Data Privacy, Ethics and Protection Principles
The Guidance Note on Data Privacy, Ethics and Protection sets out general guidance on data privacy, data protection and data ethics for the United Nations Development Group (UNDG) concerning the use of big data, collected in real time by private sector entities as part of their business offerings, and shared with UNDG members for the purposes of strengthening operational implementation of their programmes to support the achievement of the 2030 Agenda.
The Guidance Note is designed to:
- Establish common principles across UNDG to support the operational use of big data for achievement of the Sustainable Development Goals (SDGs);
- Serve as a risk-management tool taking into account fundamental human rights; and
- Set principles for obtaining, retention, use and quality control for data from the private sector.
Recommendations
- The Guidance Note is not a legal document. It provides only a minimum basis for self-regulation, and therefore may be expanded and elaborated on by the implementing organizations.
- It is recommended that the Principles described in the Guidance Note be implemented through more detailed operational guidelines that account for the implementation of UNDG member organizations’ mandates as well as their existing regulations, rules and policies concerning data privacy, data protection, data ethics and data security.
- It is recommended that designated legal, ethics, privacy and security experts be consulted, when necessary, regarding the implementation of, and compliance with, this Note.
- Implementing organizations are encouraged to establish a monitoring mechanism for compliance and implementation of this Note.

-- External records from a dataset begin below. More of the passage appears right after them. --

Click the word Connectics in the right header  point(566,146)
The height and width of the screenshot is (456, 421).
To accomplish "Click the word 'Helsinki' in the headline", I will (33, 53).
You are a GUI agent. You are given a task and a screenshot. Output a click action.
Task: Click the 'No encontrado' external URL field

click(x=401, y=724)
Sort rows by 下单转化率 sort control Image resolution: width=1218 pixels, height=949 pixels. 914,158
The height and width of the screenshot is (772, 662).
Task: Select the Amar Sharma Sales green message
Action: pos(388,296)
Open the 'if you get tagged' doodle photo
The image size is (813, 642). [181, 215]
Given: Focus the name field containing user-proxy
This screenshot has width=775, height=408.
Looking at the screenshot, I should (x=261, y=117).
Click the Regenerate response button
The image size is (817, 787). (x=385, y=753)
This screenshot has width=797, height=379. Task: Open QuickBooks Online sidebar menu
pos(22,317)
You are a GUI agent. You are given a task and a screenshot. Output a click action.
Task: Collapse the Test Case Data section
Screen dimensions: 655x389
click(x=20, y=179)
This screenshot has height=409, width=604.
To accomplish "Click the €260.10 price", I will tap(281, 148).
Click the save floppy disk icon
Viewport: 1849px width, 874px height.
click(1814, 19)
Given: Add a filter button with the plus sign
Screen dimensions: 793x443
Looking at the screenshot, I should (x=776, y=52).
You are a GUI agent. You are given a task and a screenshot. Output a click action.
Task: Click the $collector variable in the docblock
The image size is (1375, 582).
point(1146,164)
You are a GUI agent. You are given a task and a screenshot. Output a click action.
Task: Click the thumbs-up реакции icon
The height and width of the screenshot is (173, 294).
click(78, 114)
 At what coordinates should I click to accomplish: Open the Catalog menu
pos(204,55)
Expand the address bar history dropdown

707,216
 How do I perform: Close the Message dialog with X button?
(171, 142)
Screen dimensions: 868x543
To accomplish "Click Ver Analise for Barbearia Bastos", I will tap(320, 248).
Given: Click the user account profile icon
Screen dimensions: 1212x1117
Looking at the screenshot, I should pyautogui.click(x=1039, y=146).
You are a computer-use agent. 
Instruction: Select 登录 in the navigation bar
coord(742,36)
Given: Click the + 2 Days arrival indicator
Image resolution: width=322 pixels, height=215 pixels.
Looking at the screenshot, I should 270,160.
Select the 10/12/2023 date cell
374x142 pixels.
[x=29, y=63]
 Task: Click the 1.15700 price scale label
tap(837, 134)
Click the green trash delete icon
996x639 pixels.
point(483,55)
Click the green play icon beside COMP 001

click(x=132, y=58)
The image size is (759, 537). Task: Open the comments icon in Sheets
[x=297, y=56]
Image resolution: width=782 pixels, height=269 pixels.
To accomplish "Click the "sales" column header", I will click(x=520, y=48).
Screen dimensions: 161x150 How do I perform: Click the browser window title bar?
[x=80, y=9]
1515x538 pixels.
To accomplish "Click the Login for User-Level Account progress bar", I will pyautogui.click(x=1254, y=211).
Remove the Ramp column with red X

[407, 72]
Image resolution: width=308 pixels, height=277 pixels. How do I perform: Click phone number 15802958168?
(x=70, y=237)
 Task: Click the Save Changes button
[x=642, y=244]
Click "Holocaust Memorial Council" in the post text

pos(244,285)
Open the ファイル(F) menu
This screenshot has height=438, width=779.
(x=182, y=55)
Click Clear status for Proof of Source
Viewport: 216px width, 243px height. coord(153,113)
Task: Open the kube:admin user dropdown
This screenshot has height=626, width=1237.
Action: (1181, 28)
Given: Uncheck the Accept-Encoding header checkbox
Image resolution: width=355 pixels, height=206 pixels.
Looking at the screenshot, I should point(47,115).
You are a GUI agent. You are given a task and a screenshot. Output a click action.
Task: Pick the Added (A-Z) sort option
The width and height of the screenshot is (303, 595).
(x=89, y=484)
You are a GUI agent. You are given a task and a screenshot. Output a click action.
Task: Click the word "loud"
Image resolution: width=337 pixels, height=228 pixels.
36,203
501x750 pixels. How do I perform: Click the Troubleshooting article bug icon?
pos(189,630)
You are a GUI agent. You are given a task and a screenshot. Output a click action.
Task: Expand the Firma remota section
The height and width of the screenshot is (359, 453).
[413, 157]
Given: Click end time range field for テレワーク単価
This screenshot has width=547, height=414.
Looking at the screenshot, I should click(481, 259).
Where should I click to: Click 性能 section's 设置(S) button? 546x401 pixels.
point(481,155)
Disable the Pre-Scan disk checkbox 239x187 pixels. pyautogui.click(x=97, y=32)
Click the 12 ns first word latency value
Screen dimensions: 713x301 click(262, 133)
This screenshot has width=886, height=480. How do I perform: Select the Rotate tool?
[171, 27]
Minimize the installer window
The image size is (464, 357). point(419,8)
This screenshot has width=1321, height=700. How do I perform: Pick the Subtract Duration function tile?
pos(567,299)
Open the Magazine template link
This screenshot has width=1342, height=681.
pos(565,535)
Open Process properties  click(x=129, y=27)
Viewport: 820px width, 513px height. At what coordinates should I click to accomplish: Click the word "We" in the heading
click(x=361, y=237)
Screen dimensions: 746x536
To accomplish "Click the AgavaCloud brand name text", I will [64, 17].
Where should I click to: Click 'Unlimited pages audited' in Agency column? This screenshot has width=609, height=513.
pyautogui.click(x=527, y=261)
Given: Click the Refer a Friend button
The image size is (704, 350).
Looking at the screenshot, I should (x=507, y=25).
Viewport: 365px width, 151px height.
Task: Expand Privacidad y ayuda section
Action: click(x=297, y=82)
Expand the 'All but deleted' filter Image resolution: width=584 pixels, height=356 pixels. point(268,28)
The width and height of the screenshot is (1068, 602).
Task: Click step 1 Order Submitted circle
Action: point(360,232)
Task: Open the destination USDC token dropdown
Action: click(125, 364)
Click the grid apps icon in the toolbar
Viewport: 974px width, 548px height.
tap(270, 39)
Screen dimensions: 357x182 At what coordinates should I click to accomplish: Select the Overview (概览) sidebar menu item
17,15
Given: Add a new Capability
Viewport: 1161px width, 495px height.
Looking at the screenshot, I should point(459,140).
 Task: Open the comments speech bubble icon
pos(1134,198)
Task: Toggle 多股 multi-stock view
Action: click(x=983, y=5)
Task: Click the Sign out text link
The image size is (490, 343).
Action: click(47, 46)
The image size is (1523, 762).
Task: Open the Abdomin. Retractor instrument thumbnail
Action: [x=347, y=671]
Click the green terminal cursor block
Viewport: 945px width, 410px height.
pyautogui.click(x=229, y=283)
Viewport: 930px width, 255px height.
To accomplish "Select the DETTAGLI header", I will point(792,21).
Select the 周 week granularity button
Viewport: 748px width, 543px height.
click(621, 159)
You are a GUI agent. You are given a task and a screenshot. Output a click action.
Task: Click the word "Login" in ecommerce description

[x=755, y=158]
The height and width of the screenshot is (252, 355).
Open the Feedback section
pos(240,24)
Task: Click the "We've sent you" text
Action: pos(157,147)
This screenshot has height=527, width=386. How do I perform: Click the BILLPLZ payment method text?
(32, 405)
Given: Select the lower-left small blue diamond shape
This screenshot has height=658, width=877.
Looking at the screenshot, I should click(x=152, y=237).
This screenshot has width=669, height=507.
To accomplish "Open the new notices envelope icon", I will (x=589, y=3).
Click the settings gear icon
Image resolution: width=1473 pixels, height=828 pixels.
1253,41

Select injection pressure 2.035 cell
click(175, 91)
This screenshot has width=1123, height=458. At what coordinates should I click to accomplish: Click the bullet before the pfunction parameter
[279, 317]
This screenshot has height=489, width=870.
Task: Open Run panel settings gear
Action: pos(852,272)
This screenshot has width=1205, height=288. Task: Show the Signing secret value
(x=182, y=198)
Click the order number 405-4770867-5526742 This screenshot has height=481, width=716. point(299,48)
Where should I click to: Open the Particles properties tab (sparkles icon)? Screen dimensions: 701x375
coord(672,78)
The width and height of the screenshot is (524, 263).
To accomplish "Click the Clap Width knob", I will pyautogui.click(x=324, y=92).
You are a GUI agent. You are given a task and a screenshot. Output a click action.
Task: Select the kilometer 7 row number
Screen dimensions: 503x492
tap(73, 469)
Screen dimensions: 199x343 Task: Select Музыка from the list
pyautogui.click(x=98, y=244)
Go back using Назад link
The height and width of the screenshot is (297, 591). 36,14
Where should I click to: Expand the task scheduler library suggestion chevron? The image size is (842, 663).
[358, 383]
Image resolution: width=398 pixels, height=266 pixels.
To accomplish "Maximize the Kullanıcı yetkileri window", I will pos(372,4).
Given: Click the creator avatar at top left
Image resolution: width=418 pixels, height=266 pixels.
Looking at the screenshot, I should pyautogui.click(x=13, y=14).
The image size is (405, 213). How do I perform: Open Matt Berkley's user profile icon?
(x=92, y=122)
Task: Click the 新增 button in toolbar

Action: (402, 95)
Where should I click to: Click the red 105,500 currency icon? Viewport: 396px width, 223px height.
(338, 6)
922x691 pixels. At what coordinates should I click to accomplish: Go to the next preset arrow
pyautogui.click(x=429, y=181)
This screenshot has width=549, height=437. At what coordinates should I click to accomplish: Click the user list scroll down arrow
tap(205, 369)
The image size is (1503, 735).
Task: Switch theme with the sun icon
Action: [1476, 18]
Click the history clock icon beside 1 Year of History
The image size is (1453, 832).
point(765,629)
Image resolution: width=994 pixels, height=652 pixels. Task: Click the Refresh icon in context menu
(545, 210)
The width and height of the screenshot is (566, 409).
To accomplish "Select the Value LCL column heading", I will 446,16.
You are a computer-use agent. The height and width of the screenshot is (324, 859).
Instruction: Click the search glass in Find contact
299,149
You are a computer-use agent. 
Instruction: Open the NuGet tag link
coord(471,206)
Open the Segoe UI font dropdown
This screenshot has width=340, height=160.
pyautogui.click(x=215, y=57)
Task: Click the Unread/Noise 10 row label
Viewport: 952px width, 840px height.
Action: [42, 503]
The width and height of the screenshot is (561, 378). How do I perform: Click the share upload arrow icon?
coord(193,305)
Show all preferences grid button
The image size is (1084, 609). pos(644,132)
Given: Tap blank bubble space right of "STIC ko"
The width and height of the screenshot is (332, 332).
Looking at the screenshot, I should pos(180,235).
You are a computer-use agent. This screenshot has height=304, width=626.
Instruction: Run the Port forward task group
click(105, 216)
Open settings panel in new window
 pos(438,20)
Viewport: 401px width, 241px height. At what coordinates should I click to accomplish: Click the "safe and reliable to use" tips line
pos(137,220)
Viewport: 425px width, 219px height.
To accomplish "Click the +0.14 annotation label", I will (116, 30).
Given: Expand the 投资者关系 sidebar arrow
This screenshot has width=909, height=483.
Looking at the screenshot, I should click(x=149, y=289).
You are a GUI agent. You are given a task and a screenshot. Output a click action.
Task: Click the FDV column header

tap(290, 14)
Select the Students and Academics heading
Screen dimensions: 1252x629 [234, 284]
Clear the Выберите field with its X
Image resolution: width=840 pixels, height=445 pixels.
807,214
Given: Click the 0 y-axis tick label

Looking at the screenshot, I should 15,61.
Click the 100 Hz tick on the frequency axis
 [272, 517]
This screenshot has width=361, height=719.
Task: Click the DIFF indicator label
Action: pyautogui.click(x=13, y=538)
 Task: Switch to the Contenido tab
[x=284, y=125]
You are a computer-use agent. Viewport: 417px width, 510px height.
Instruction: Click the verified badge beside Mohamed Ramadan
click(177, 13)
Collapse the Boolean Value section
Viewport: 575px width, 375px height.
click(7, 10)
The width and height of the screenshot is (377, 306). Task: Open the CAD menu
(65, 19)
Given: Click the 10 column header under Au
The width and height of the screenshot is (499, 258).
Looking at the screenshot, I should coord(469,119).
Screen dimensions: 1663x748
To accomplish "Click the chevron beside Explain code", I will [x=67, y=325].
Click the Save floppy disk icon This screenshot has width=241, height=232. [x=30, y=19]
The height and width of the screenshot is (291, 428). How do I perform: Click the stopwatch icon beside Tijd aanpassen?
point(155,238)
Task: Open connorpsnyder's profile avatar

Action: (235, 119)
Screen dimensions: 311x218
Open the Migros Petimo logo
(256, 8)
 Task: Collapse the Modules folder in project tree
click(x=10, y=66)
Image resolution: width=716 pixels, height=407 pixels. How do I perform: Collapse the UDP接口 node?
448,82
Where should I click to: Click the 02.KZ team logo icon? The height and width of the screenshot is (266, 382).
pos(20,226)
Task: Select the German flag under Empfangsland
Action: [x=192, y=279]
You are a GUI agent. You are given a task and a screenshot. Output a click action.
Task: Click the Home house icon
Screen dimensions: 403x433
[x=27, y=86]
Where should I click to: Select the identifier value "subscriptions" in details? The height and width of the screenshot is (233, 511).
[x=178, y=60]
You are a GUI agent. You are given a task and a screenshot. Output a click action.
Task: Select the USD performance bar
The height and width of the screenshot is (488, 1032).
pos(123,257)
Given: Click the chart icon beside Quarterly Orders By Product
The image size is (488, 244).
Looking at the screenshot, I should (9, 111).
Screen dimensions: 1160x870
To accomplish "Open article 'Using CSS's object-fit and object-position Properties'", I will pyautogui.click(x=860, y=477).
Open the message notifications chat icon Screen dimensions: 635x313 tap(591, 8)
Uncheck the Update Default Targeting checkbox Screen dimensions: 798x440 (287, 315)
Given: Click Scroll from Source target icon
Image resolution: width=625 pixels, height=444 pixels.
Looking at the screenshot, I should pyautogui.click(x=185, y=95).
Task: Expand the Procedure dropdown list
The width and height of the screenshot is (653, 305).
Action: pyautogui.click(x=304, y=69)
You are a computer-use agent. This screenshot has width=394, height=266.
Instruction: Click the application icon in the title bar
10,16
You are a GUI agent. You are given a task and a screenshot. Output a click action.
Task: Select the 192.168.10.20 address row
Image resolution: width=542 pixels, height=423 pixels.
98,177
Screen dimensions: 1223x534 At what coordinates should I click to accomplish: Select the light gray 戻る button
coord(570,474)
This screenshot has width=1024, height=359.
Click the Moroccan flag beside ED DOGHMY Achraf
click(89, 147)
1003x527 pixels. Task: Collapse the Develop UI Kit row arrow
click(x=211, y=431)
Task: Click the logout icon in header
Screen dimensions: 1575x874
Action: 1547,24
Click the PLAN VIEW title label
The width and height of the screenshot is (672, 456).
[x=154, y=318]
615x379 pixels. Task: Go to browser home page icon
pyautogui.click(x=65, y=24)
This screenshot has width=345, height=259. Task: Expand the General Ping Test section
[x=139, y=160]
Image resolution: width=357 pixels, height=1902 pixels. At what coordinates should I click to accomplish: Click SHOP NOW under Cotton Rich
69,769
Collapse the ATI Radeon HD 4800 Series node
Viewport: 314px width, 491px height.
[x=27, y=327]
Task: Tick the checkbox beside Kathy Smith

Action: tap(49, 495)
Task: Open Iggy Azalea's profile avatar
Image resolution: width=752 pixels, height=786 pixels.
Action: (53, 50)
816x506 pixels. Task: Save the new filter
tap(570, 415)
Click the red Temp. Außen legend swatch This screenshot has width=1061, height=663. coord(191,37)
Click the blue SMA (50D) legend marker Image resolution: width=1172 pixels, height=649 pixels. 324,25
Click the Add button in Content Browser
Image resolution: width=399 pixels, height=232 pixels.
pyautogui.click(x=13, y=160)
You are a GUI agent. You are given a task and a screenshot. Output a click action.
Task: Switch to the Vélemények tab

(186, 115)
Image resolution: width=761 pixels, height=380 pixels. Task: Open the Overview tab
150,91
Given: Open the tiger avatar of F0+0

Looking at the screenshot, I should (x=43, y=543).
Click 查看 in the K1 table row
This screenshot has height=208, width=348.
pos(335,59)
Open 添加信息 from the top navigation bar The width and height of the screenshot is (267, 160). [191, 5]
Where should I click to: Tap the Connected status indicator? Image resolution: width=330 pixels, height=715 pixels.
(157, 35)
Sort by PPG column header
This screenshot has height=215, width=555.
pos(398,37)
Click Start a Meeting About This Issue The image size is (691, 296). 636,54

Our Data Privacy & Data Protection Principles
Purpose of use
We access, analyse or otherwise use data for the purposes consistent with the United Nations mandate and in furtherance of the Sustainable Development Goals
Right to use
We access, analyze or otherwise use data that has been obtained by lawful and fair means, including, where appropriate, with the knowledge or consent of the individual whose data is used
Purpose compatibility
We ensure to the extent possible, that all of the data we use for project purposes is adequate, relevant, and not excessive in relation to the legitimate and fair purposes for which the data was obtained
Individual privacy
We do not access, analyse or otherwise use the content of private communications without the knowledge or proper consent of the individual
We do not knowingly or purposefully access, analyse, or otherwise use personal data, which was shared by an individual with a reasonable expectation of privacy without the knowledge or consent of the individual
We do not attempt to knowingly and purposefully re-identify de-identified data, and we make all reasonable efforts to prevent any unlawful and unjustified re-identification
Data security
We ensure reasonable and appropriate technical and organisational safeguards are in place to prevent unauthorised disclosure or breach of data
Risk and harm assessment and risk mitigation
We perform a risk assessment and implement appropriate mitigation processes before any new or substantially changed project is undertaken
We take into consideration the impact that data use can have not only on individuals but also on groups of individuals
We ensure that the risks and harms are not excessive in relation to the positive impact of the project
Data sensitivity
We employ stricter standards of care while conducting research among vulnerable populations and persons at risk, children and young people, and any other sensitive data
Data minimisation
We ensure the data use is limited to the minimum necessary
Data retention
We ensure that the data used for a project is being stored only for the necessary duration and that any retention of it is justified
Data quality and accountability
We design, carry out, report and document our activities with adequate accuracy and openness
Our collaborators
We require that our collaborators are acting in compliance with relevant law, data privacy and data protection standards and the United Nations’ global mandate.